The records:
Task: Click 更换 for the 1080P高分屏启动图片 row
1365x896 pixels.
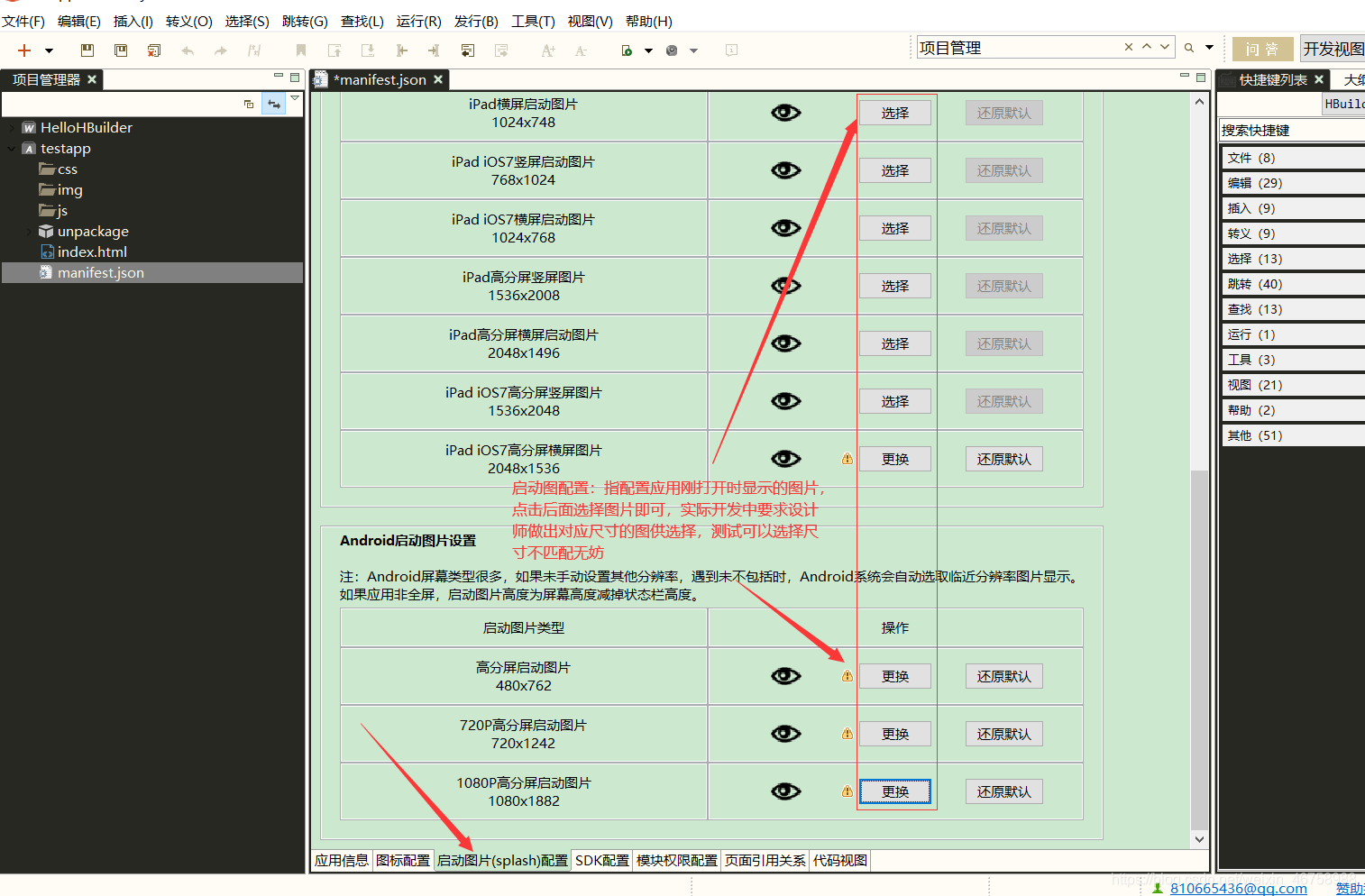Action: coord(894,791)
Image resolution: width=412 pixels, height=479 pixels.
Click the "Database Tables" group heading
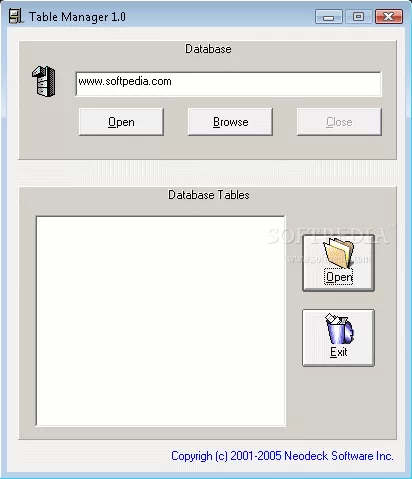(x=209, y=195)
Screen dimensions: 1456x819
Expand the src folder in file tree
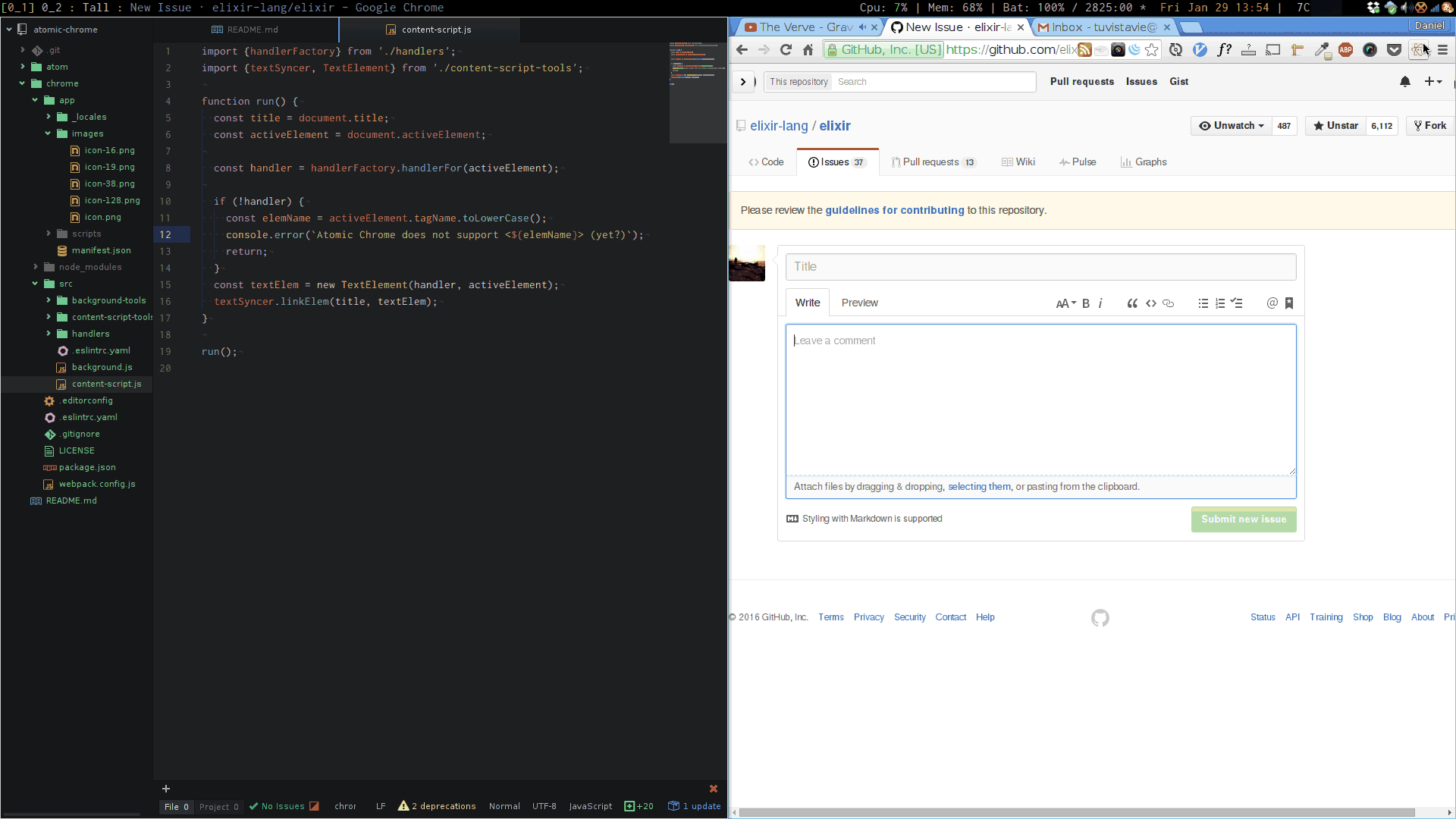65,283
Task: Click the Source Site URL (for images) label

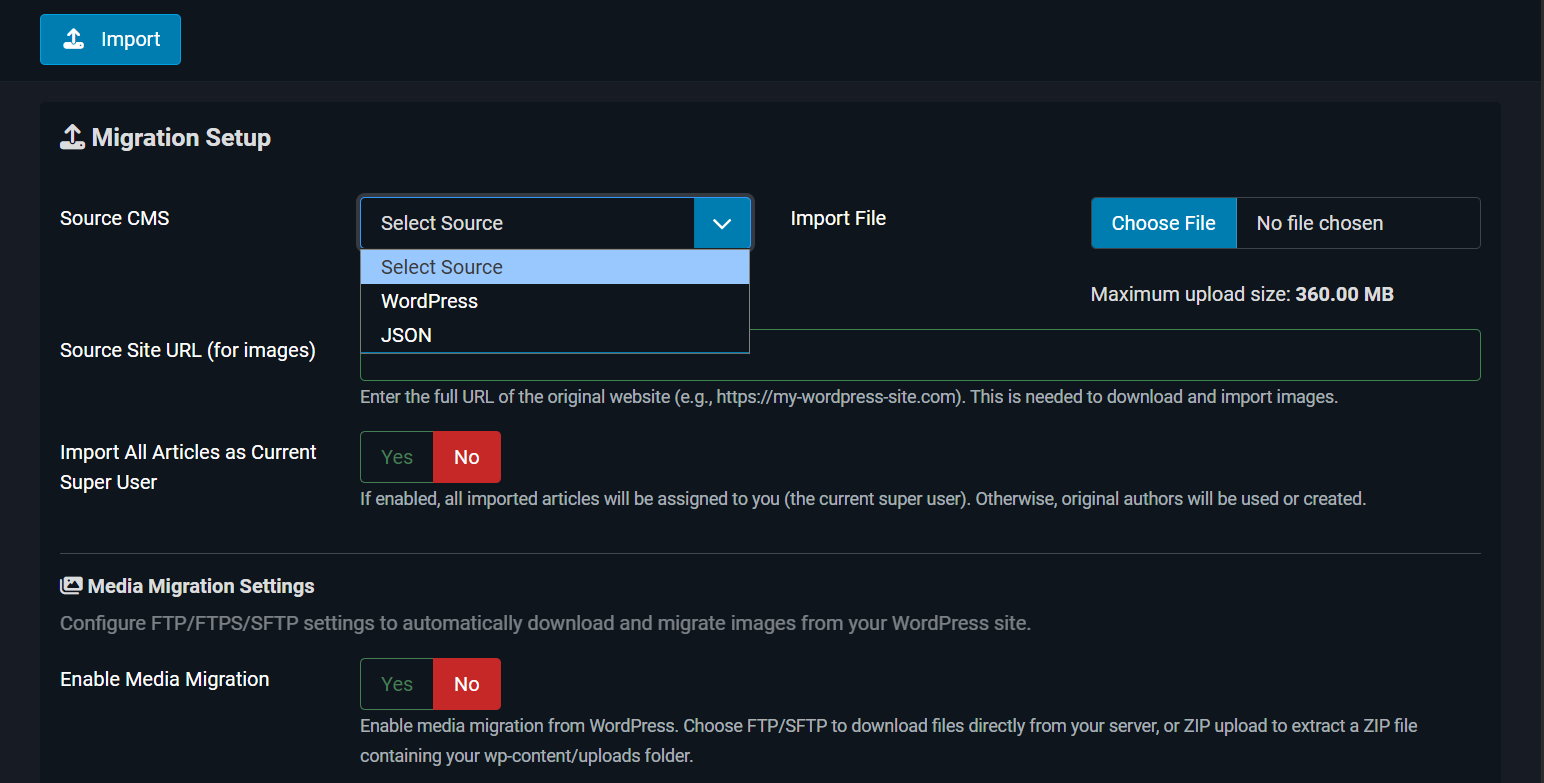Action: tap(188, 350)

Your task: Rewrite all the records above line by line, requests included, multiplying each coordinate in the answers by 0.7 and rounding to the nearest whole number, with halves rounded up. Keep every other number unchanged, and leave the pictures out.

Result for this task:
Task: Click 更换 for the 1080P高分屏启动图片 row
1365x896 pixels.
Action: coord(626,554)
Image resolution: width=412 pixels, height=479 pixels.
Click the "Database Tables" group heading
(x=146, y=137)
Screen dimensions: 1456x819
Expand the src folder in file tree
46,198
Task: Click the Source Site URL (for images) label

Action: tap(132, 245)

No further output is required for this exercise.